- What the task asks
Filter the records for "ROSE" and keep each line that has it.
___ Data supplied ___
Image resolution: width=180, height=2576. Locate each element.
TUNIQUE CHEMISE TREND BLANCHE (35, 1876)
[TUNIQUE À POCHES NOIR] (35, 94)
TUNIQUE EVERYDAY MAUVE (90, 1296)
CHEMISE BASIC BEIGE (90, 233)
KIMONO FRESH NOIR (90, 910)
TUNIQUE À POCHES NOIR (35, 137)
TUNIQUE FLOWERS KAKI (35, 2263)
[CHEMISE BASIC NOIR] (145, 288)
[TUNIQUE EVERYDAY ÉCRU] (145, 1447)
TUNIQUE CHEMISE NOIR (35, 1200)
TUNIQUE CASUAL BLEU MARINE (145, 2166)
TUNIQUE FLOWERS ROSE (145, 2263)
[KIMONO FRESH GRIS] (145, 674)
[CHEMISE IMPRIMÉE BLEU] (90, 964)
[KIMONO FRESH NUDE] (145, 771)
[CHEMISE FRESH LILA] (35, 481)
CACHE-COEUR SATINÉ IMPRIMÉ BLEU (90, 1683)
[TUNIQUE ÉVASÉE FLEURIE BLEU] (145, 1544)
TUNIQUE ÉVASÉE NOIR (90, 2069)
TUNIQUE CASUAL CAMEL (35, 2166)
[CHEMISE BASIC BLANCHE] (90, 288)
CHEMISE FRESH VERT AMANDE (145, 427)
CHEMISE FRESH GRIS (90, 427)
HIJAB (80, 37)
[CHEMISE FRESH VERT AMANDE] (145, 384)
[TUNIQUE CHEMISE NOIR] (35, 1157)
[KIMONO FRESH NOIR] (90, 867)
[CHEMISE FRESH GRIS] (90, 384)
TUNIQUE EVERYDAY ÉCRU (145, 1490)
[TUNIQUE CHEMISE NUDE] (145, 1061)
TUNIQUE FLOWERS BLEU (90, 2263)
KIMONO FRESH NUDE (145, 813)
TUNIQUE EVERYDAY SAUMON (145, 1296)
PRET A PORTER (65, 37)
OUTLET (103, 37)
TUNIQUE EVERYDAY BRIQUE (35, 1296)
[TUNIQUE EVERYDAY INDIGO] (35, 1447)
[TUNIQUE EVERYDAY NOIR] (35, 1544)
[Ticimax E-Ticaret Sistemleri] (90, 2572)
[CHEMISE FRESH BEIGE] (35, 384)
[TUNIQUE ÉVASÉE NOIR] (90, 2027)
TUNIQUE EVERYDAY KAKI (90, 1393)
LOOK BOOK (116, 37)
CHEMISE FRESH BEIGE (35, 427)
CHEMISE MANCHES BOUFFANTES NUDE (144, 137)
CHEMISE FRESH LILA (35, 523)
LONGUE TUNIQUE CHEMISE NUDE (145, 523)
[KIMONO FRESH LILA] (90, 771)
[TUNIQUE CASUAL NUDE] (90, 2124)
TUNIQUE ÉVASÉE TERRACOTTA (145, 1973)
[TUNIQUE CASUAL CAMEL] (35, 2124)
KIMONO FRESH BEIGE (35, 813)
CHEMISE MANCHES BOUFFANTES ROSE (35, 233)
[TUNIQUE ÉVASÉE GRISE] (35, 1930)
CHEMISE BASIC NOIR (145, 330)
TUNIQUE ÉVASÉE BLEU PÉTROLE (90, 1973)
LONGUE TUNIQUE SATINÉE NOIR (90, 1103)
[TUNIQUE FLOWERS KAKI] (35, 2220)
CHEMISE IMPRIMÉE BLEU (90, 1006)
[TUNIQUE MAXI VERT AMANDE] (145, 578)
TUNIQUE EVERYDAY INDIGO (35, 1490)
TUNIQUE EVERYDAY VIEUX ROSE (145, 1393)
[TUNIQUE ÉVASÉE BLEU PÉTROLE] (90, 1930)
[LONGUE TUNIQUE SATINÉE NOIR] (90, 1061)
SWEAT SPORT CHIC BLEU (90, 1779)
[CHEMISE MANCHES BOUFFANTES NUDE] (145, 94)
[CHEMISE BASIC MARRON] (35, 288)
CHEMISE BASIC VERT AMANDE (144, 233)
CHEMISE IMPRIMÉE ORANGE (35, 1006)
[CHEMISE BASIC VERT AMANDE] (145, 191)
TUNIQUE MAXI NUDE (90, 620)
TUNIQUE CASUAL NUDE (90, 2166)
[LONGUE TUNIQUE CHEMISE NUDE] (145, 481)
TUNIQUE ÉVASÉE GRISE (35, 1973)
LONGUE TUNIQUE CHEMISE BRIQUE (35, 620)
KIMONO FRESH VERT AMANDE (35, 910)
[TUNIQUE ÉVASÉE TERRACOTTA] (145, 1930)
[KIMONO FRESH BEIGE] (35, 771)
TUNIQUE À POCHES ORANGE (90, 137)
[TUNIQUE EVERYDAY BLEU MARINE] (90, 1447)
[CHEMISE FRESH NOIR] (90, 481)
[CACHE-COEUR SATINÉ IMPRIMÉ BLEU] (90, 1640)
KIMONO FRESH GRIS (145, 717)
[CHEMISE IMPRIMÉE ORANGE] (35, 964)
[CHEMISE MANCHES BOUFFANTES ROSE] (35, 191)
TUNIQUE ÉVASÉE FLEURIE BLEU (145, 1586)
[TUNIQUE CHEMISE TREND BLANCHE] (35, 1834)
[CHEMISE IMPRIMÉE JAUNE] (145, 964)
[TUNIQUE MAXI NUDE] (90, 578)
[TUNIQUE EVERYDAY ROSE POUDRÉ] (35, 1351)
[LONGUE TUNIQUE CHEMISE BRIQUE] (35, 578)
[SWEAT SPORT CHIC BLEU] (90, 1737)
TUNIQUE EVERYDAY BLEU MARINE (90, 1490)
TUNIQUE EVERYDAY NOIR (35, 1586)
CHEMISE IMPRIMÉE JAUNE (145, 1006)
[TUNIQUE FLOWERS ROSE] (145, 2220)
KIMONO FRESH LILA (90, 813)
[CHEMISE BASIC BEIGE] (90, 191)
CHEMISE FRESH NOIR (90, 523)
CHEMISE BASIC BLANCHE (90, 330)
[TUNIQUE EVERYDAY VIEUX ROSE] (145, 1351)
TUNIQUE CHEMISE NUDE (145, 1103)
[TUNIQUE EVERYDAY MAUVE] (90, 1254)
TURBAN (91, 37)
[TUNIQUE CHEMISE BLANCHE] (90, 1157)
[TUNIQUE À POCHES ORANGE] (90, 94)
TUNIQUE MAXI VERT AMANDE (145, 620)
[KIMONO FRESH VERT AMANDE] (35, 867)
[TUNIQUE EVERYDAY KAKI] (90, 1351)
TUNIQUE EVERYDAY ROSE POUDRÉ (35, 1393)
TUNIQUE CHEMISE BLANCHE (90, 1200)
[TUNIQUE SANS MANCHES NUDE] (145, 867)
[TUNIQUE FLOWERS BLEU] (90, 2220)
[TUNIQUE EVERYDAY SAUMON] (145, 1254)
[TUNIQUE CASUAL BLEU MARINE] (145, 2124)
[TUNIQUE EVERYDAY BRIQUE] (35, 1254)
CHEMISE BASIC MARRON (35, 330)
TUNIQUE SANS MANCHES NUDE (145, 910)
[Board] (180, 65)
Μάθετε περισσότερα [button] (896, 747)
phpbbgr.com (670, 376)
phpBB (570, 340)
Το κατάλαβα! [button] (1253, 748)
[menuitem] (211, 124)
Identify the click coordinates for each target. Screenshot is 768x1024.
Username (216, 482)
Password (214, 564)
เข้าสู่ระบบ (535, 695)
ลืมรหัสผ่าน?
___
- Answer box
TUNIQUE FLOWERS ROSE (145, 2263)
CHEMISE MANCHES BOUFFANTES ROSE (35, 233)
TUNIQUE EVERYDAY VIEUX ROSE (145, 1393)
[CHEMISE MANCHES BOUFFANTES ROSE] (35, 191)
[TUNIQUE EVERYDAY ROSE POUDRÉ] (35, 1351)
[TUNIQUE FLOWERS ROSE] (145, 2220)
[TUNIQUE EVERYDAY VIEUX ROSE] (145, 1351)
TUNIQUE EVERYDAY ROSE POUDRÉ (35, 1393)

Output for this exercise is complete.